According to a gambling.com survey, the Riders have the most expensive CFL game day for fans due to higher ticket prices and parking prices compared to other CFL teams.
Paul said the team has put a focus on helping make game days affordable for fans. That includes the family pack, which goes for $99.
“(Getting) two adults and two kids to come to a professional entertainment sporting event for $99 I think is a good deal,” Paul said. “This year we are trying to make it as affordable as we can, recognizing we aren’t immune to the inflationary factors as well.”

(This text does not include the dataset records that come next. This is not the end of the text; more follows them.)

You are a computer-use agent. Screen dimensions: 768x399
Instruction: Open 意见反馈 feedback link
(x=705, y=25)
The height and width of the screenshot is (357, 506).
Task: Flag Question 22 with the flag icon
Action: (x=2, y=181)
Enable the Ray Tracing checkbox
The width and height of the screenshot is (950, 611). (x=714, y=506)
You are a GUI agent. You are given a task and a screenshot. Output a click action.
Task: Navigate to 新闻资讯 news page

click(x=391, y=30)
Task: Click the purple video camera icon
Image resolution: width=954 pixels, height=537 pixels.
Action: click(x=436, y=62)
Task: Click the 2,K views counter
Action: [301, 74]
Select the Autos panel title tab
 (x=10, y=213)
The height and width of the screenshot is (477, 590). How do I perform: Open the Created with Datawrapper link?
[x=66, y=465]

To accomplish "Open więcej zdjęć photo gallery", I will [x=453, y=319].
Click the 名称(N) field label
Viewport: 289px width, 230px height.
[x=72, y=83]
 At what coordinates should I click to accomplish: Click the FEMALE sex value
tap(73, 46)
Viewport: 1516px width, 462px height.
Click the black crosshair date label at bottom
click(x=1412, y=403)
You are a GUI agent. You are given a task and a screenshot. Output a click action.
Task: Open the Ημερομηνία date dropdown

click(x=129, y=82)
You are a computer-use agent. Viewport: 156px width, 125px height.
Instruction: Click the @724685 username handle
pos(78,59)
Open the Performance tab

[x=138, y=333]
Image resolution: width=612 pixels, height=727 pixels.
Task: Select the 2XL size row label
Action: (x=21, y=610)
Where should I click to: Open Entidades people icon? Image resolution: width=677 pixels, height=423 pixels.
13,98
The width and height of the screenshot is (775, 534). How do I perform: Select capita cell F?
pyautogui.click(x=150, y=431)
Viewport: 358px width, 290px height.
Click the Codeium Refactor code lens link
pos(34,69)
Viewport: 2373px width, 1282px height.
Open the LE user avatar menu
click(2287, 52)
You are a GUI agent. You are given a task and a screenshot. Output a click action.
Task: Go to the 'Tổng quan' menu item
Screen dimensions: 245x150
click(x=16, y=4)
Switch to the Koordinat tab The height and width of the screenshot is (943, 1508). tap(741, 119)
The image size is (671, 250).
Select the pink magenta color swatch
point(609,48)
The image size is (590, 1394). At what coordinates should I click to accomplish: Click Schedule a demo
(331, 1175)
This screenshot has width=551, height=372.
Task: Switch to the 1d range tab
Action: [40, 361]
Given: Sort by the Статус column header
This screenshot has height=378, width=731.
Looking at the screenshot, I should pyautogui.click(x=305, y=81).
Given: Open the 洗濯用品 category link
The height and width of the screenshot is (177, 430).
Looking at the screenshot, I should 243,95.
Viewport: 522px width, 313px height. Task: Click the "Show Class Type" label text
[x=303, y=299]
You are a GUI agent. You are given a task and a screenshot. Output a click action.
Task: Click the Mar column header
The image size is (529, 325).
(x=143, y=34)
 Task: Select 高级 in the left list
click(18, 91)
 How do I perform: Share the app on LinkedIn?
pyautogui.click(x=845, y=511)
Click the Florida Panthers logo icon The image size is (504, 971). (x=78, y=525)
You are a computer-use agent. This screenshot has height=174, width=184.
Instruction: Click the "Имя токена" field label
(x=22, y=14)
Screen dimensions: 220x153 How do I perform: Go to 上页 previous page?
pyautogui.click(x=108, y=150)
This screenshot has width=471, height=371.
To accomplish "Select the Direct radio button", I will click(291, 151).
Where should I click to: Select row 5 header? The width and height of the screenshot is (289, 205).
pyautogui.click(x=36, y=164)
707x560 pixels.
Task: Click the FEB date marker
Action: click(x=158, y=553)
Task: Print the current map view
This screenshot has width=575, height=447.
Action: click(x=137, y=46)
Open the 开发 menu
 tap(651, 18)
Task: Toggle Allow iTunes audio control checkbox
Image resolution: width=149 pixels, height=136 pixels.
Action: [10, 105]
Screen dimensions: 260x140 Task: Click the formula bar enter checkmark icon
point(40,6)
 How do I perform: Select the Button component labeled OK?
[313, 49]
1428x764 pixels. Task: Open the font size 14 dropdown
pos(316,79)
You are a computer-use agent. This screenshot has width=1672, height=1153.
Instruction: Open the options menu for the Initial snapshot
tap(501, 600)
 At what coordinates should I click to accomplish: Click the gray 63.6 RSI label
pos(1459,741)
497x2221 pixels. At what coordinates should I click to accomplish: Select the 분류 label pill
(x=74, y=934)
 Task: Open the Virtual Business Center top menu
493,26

While the club has introduced a $5 menu and family meal packs, some items have seen a rise in price, such as alcoholic beverages.
“We’re trying to manage the input costs that are going up tenfold in terms of some of the costs. We have to balance that with our partners again,” Paul said. “When you look at alcohol prices, tax increases occur and natural increases in the product itself.
“We try and look at where we can balance it overall. At the same time, we tried to manage the best we can on the food costs and that they didn’t increase significantly. We introduced the $5 menu item, we also have family meals – for $35 you can get an entire meal for your family – which we think is great value in the stadium.
“We’re not immune to those increases in costs so we try to balance where we have to increase versus where we can maybe find some affordability.”
The club saw a drop in merchandise sales – from $4,513,718 in 2021-22 to $3,873,216 in 2022-23 – but was able to more than make up for the drop in Grey Cup merchandise, which brought the club $1,005,898.
After expenses for the merchandise are taken into account, the team recorded a profit of $771,131.
The biggest rise in expenses came from sponsorship, which included increased costs from the consolidation of sponsorship assets with the CFL – an increase from $1,292,442 to $4,328,933.